To smaller players, consolidation is a threat —- as competition or in a potential takeover. Yet consolidation, too, is an old idea.

It happened with railroads, with radio. It happened with the telephone —- in fact, phone consolidation is happening all over again now. And EarthLink is one of the victims.

The company is the sixth-largest Internet service provider, according to ISP Planet. Four of the first five are phone or cable companies. The fifth is AOL.

Fast get faster

"This process has been pretty consistent over the last 150 years," von Stackelberg said. But hasn't the consolidation been happening much faster this time? After all, when EarthLink and MindSpring were founded, less than 14 percent of Americans were Net-connected. Now, it's 71 percent.

"The pace of technology is speeding up," said Emily Sanders, president and chief executive of Sanders Financial Management in Norcross. "It's not just the Internet —- it's all technology."

Consolidation this time has indeed been different, argued Fariborz Ghadar, director of the Center for Global Business Studies at Penn State University.
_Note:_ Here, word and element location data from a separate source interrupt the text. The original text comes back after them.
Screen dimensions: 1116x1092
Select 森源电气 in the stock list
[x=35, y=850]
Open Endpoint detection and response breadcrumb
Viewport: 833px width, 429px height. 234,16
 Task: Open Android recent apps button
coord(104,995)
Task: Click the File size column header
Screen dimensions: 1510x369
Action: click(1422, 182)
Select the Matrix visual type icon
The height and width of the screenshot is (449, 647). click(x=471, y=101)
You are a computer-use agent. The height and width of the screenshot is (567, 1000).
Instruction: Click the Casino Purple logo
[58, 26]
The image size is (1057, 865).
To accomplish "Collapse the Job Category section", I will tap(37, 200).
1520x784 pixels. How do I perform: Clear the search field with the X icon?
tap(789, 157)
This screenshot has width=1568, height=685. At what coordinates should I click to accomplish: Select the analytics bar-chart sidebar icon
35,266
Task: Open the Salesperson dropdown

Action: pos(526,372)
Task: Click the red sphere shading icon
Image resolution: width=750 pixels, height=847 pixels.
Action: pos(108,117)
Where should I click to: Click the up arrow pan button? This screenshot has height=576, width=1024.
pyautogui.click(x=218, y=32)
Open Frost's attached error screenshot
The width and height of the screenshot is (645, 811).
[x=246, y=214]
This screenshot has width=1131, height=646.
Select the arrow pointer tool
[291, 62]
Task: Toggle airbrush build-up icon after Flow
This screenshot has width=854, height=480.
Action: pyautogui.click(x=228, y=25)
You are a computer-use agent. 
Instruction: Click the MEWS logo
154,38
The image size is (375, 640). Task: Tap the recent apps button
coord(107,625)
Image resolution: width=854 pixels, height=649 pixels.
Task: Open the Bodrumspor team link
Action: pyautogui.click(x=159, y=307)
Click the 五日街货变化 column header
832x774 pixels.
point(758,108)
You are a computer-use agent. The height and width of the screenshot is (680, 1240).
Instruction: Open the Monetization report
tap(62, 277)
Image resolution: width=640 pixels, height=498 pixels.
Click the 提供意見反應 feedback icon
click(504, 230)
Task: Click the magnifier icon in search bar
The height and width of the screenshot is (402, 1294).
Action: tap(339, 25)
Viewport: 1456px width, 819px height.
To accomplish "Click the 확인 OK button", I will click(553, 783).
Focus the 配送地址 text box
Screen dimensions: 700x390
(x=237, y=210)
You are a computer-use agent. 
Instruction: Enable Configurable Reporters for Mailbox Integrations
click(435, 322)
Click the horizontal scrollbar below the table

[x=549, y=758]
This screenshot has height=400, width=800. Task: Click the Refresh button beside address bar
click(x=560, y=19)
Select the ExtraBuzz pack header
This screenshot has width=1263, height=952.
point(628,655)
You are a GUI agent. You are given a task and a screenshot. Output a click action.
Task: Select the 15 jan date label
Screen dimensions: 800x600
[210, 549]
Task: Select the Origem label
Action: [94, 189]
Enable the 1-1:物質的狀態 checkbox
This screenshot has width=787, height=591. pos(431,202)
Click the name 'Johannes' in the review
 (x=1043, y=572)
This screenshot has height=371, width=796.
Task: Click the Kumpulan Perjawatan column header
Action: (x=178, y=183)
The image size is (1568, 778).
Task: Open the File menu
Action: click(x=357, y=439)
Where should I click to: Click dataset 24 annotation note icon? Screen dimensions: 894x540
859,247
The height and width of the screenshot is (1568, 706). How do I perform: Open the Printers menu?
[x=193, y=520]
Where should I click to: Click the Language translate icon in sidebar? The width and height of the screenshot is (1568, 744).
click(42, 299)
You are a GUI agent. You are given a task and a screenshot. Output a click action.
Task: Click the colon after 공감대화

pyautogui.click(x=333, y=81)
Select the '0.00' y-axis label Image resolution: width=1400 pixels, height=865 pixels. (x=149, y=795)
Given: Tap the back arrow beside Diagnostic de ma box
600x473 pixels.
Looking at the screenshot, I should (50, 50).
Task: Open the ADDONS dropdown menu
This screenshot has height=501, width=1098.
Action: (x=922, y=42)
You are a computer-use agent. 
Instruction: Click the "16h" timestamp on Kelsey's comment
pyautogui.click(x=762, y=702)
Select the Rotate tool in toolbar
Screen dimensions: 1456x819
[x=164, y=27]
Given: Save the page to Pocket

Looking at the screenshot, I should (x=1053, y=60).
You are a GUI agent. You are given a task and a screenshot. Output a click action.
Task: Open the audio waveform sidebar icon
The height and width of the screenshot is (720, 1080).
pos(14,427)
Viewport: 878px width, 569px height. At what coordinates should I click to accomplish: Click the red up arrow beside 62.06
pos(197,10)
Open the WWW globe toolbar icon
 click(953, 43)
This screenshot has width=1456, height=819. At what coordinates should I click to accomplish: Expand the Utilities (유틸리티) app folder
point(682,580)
The process has quickened —- partly because of the Internet itself, he said.

The flow of information is nearly immediate and global, while engineering skills, too, are spread worldwide.

Learning to respond

Even successful companies must respond to new developments, Ghadar said. "The market matures faster. If you don't manage that life cycle very quickly, competitors come out of the woodwork and you are doomed."

That life cycle change leaves EarthLink with another disadvantage.

Still, not all the winners from the old wave are destined to be swamped by the new one.

Look at IBM: By turns a punch-card company, a typewriter company and a maker of room-sized mainframes, the giant company, reshaping itself with each wave, still makes hardware but has also become a writer of software, a provider of financing and one of the globe's biggest business consultants.

EarthLink was never as dominant as IBM, but it, too, has sped from successful growth to a critical crossroads.

"What is amazing to me is that it happened in such a short time frame," Weatherby said. "Change is accelerating."

TECHNO-ROADKILL

The innovation highway is littered with an awful lot of gizmos and companies. Some were sideswiped by speeding technology —- and some were simply steamrolled by the blind rush of history.

Movie camera: Call grandpa, I can't seem to upload this thing to the laptop.

A 5 1/4-inch floppy disk: Even the accessories to a winning technology can go out of fashion —- how many computers can even read a floppy now?

Vacuum tube: Vacuum tubes were a great way to amplify, switch or create electrical signals. Then came solid state and integrated circuits.

Typewriter: Where do you plug this thing in? And where's the darned screen?

8-track tapes: Perfectly fine technology that did exactly what it was supposed to do, except people bought other stuff.